BLOC DE TEXTE:
········

Le barman du Quarante-sixième m’a étonné en me racontant qu’il avait déjà subi quatre contrôles de police. Pourtant il est tout petit ce truc, à peine plus grand qu’une chambre étudiante.
C’est sûrement du délit de faciès.
Un autre patron, aussi maghrébin, m’a raconté également avoir subi cinq descentes alors que les bars voisins n’en ont eu aucune.

Hors de question de contrôler pour le patron du Quarante-septième.
Et puis t’as vu mon portable ? Je ne peux pas installer l’appli dessus et je ne vais quand même pas acheter un smartphone pour ça.

········

[Enregistrements tirés d'un jeu de données]
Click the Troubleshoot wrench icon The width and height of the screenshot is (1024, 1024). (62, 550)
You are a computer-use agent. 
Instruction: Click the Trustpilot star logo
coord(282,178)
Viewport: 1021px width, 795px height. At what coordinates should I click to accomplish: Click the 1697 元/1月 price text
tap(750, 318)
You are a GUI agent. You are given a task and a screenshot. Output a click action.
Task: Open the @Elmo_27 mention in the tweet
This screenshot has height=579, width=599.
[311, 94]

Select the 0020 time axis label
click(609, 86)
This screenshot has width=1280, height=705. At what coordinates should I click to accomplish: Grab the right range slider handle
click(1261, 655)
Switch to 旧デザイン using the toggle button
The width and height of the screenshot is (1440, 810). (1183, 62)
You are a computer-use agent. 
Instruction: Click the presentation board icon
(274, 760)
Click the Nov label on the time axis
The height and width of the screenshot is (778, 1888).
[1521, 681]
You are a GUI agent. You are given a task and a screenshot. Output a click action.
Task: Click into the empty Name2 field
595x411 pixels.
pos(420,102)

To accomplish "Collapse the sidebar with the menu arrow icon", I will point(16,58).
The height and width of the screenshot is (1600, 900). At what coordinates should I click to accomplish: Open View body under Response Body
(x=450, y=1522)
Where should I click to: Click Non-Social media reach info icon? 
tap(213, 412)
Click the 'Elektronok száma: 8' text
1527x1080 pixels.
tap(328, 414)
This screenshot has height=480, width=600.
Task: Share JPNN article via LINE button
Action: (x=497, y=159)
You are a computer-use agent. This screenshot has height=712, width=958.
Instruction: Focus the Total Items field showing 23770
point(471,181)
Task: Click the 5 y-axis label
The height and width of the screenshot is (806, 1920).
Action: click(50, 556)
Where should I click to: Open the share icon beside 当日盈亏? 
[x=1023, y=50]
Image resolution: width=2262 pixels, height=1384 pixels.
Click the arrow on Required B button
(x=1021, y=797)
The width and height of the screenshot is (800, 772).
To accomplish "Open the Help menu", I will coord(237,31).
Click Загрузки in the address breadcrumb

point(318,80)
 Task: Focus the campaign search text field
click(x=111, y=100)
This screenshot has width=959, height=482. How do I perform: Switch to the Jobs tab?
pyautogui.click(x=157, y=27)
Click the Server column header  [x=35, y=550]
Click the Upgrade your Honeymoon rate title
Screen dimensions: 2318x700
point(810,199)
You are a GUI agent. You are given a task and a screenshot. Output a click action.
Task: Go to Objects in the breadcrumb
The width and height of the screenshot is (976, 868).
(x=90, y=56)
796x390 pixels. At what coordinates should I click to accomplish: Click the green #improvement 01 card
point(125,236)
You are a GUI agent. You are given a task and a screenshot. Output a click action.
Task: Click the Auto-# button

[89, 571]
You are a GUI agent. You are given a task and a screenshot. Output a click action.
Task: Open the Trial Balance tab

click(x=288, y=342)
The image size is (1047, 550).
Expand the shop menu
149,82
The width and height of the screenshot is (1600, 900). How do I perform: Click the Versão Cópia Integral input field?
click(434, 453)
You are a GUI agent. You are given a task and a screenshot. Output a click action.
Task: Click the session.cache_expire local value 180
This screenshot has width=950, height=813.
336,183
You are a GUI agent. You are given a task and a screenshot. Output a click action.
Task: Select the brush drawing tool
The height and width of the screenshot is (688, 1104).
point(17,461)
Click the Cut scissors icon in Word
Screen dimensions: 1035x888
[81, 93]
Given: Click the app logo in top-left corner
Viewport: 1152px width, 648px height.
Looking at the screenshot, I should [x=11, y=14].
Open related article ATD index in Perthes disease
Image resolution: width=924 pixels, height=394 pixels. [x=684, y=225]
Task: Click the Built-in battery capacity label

········

TRAVAIL DEMANDÉ: D'après le texte sur les contrôles de police dans les bars, combien de contrôles le barman du Quarante-sixième dit-il avoir déjà subis ? Les données constituent un matériau distinct du texte.

RÉSULTAT: Quatre contrôles de police.